Thursday, 30 July 2015

St Peter & St. Paul at Upper Hardres.

I made a short visit to the church of St. Peter & St. Paul last night, organised by David Eaves, a very knowledgable friend. The church dates from at least the 14th century and is in the hamlet of Upper Hardres, south of Canterbury. As is often the case nowadays, the size of even the small parish churches argues that the local population was greater many centuries earlier.

Cruck-type arch for the chancel.
Like many of the churches in this area it is built in flint but I was surprised to find that the chancel was supported by a wooden arch rather than stone. This appeared to my unknowledgeable eyes to have been constructed on the 'cruck' principle often used for rustic cottages. This was a system whereby in order to ensure that an arch was symmetrical, a curved tree trunk was split lengthways and the two halves joined together, one making the mirror image of the other.

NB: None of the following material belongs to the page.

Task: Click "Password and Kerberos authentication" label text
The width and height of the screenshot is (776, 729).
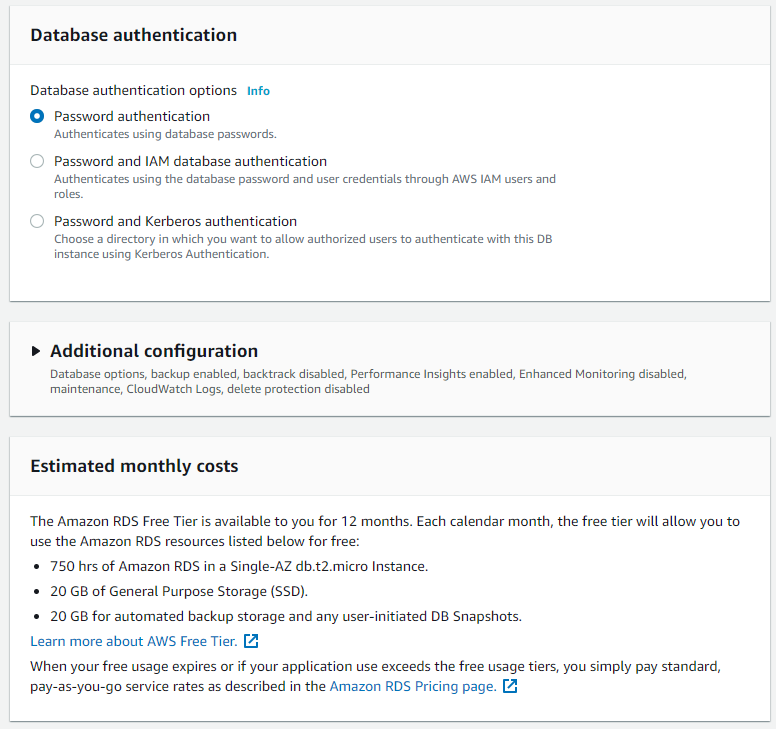Action: click(x=175, y=221)
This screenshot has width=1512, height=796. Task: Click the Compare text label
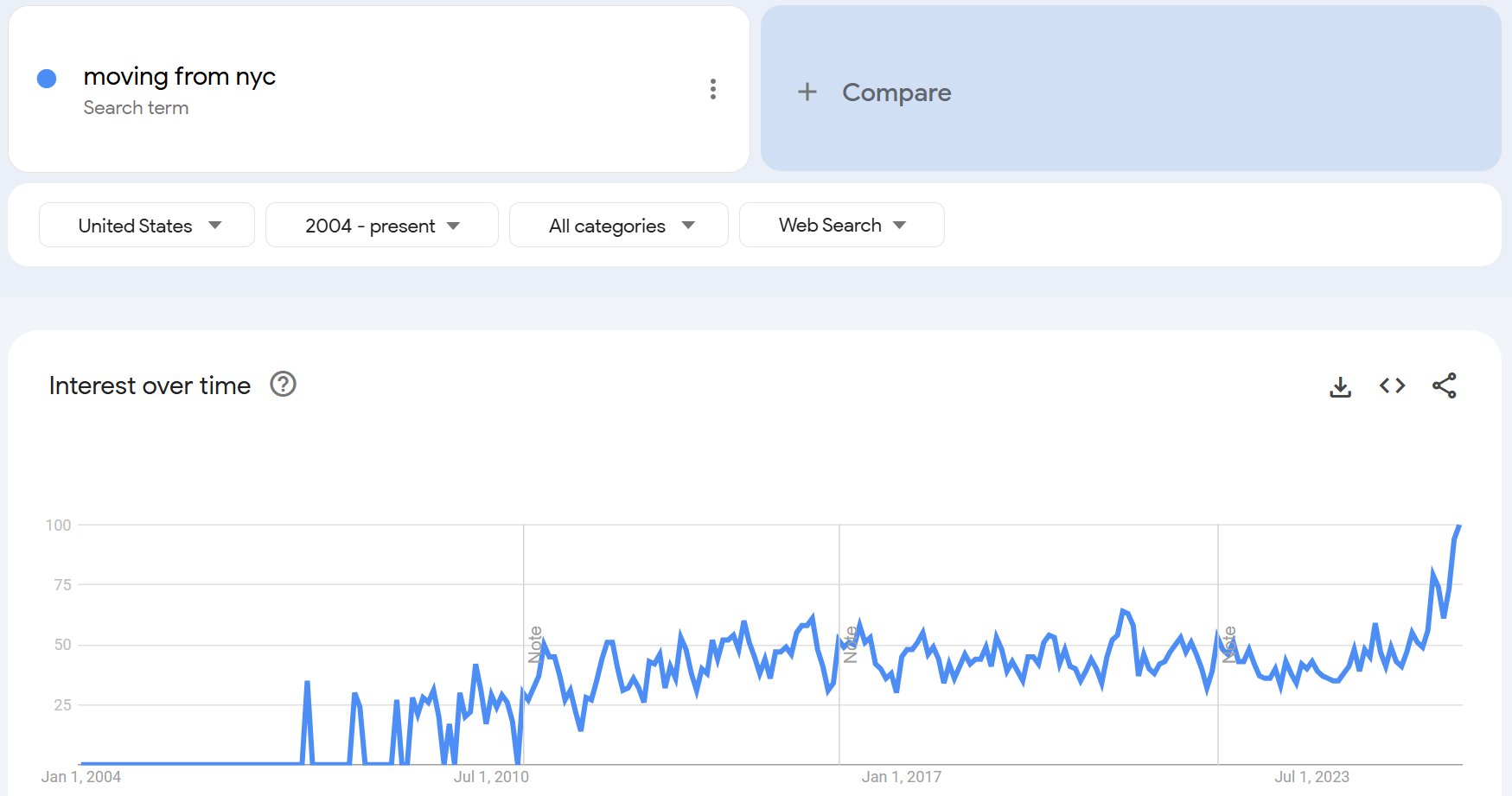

Bracket Brass of John Street, 1405.
Set into the floor of the chancel David showed us a monument dating from 1405. It represents the vicar, John Street, kneeling to pray and the words of his prayer are fed on a ribbon upwards towards the two figures at the top who represent St. Peter and St. Paul – they being the saints to whom the church is dedicated.
David's rubbing of the bracket brass.
It is called a 'bracket brass' because the two figures are placed on a bracket at the top. This is a very English design; the contemporary continental practice, as often represented in our area by the Huguenots, was for the monument to be a solid rectangle of brass, usually carrying much more complicated and 'busy' decoration. Few of these bracket brasses now remain.

Luckily for us, David had brought along a rubbing that he had made of the brass when he was a teenager. The detail is far more apparent even if my photograph is a little blurred.






As I cycled back down the hill to the old Roman road, Stone Street, which leads back into Canterbury, over to my left I could hear the distant roaring of a combine harvester as it frantically combed the acres in advance of the coming rain.